Saved data entries
*** Begin section ***

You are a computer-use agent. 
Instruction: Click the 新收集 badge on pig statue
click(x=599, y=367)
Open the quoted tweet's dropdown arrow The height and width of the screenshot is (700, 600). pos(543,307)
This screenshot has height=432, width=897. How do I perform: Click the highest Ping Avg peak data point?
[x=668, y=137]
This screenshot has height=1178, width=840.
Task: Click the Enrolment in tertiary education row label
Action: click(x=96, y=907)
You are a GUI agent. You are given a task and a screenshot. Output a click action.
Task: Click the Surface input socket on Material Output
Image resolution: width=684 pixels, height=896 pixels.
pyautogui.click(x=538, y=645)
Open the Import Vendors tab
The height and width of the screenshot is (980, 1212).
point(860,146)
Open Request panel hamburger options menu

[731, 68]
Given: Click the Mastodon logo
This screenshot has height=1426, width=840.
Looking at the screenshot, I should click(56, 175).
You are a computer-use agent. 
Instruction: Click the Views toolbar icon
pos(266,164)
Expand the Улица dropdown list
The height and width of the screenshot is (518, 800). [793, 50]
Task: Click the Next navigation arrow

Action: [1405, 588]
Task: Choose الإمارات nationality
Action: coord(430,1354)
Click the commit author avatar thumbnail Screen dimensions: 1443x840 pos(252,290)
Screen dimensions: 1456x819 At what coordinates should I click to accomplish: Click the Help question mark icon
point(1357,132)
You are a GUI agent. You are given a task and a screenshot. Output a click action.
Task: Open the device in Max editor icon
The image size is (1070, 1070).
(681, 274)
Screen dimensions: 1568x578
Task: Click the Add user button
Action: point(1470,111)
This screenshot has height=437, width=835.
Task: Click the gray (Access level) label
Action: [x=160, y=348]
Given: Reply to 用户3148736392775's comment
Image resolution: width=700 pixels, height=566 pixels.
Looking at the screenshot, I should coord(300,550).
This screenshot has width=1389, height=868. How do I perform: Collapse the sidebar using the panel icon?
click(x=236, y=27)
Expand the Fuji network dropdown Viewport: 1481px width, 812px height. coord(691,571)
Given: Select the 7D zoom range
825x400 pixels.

*** End section ***

Problem
Every line above should be duplicated exactly as it stands.

Exercise solution
You are a computer-use agent. 
Instruction: Click the 新收集 badge on pig statue
click(x=599, y=367)
Open the quoted tweet's dropdown arrow The height and width of the screenshot is (700, 600). pos(543,307)
This screenshot has height=432, width=897. How do I perform: Click the highest Ping Avg peak data point?
[x=668, y=137]
This screenshot has height=1178, width=840.
Task: Click the Enrolment in tertiary education row label
Action: click(x=96, y=907)
You are a GUI agent. You are given a task and a screenshot. Output a click action.
Task: Click the Surface input socket on Material Output
Image resolution: width=684 pixels, height=896 pixels.
pyautogui.click(x=538, y=645)
Open the Import Vendors tab
The height and width of the screenshot is (980, 1212).
point(860,146)
Open Request panel hamburger options menu

[731, 68]
Given: Click the Mastodon logo
This screenshot has height=1426, width=840.
Looking at the screenshot, I should click(56, 175).
You are a computer-use agent. 
Instruction: Click the Views toolbar icon
pos(266,164)
Expand the Улица dropdown list
The height and width of the screenshot is (518, 800). [793, 50]
Task: Click the Next navigation arrow

Action: [1405, 588]
Task: Choose الإمارات nationality
Action: coord(430,1354)
Click the commit author avatar thumbnail Screen dimensions: 1443x840 pos(252,290)
Screen dimensions: 1456x819 At what coordinates should I click to accomplish: Click the Help question mark icon
point(1357,132)
You are a GUI agent. You are given a task and a screenshot. Output a click action.
Task: Open the device in Max editor icon
The image size is (1070, 1070).
(681, 274)
Screen dimensions: 1568x578
Task: Click the Add user button
Action: point(1470,111)
This screenshot has height=437, width=835.
Task: Click the gray (Access level) label
Action: [x=160, y=348]
Given: Reply to 用户3148736392775's comment
Image resolution: width=700 pixels, height=566 pixels.
Looking at the screenshot, I should coord(300,550).
This screenshot has width=1389, height=868. How do I perform: Collapse the sidebar using the panel icon?
click(x=236, y=27)
Expand the Fuji network dropdown Viewport: 1481px width, 812px height. coord(691,571)
Given: Select the 7D zoom range
825x400 pixels.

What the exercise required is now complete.